Article =

La traduction du titre du film « Home » forme le trait d’union entre les deux événements. Siné qui défend l’abstention pour ce scrutin se réjouit du fait qu’une majorité de français soient restés ce dimanche « à la maison », en donnant à voir un couple au lit très probablement en train de regarder la télé.
Notons que dans le dessin de Siné Hebdo, la typographie et la couleur ne sont pas choisis au hasard. Le dessin reprend la typographie quasi exacte du titre du film, ainsi que la dominante colorée de l’affiche. Ce rappel permet d’éviter les confusions possibles et en tous cas donne un indice supplémentaire au lecteur pour le décryptage l’image.

(Entrées de données)
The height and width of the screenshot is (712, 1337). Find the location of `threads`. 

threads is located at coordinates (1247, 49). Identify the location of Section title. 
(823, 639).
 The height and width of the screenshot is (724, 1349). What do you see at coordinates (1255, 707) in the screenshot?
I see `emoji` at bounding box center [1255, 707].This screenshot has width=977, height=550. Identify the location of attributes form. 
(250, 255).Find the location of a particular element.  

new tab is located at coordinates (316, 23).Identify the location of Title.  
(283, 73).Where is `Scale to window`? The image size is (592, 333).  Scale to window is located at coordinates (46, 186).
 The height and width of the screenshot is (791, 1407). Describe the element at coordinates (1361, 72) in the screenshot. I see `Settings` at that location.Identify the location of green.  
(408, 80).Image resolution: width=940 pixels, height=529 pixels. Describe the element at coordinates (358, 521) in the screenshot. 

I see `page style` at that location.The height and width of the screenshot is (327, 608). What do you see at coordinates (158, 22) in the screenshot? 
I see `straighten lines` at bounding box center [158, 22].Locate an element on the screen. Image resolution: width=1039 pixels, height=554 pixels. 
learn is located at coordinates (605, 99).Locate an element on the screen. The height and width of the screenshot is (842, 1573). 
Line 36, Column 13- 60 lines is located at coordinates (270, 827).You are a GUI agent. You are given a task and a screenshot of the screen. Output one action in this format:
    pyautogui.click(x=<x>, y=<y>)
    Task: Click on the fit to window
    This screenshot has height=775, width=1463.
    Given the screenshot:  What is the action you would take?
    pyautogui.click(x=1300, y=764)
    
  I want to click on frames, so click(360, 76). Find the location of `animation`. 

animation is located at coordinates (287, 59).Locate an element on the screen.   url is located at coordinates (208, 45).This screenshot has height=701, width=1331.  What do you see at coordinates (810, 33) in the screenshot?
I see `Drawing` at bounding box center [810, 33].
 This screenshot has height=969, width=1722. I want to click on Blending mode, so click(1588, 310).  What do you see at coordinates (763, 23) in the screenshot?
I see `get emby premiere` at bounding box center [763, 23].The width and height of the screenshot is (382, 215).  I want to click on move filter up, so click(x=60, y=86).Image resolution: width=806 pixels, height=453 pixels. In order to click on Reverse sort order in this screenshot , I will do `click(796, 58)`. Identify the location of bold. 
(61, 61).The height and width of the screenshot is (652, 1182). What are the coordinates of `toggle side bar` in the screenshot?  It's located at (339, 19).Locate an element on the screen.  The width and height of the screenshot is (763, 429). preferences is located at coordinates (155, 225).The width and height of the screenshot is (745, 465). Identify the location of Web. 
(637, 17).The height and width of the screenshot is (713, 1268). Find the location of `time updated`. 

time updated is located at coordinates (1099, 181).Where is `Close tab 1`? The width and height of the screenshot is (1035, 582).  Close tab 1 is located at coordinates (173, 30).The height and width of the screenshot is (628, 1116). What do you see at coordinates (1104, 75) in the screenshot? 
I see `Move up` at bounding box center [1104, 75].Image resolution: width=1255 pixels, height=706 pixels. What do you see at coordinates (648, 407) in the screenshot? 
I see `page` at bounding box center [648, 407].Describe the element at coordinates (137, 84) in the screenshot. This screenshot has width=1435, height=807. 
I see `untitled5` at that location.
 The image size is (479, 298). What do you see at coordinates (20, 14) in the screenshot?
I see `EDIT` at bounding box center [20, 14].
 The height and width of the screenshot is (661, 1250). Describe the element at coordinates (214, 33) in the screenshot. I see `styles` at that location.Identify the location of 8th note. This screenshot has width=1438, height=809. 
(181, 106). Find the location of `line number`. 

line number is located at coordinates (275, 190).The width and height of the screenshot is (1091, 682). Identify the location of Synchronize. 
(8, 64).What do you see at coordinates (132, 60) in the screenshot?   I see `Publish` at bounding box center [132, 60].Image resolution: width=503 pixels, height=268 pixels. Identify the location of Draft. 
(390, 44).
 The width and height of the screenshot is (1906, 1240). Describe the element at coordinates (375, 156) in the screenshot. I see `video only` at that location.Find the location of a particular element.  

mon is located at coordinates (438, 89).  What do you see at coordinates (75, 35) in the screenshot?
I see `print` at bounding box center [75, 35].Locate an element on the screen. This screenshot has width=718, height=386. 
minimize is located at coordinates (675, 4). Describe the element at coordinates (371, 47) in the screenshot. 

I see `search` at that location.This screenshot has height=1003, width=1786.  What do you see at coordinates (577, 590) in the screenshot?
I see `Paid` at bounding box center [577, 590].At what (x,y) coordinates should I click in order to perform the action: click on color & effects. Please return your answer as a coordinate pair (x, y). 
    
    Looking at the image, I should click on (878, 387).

Consignes =
- 1) Réécrivez le passage de l'article allant de « La traduction du » à « regarder la télé. », en substituant « la télévision » à « la télé ».
- 2) D'après l'article, qu'est-ce que le dessin de Siné Hebdo emprunte au film « Home » ?

Réponses par consigne =
- 1)
La traduction du titre du film « Home » forme le trait d’union entre les deux événements. Siné qui défend l’abstention pour ce scrutin se réjouit du fait qu’une majorité de français soient restés ce dimanche « à la maison », en donnant à voir un couple au lit très probablement en train de regarder la télévision.

- 2) Il reprend la typographie quasi exacte du titre du film, ainsi que la dominante colorée de l'affiche.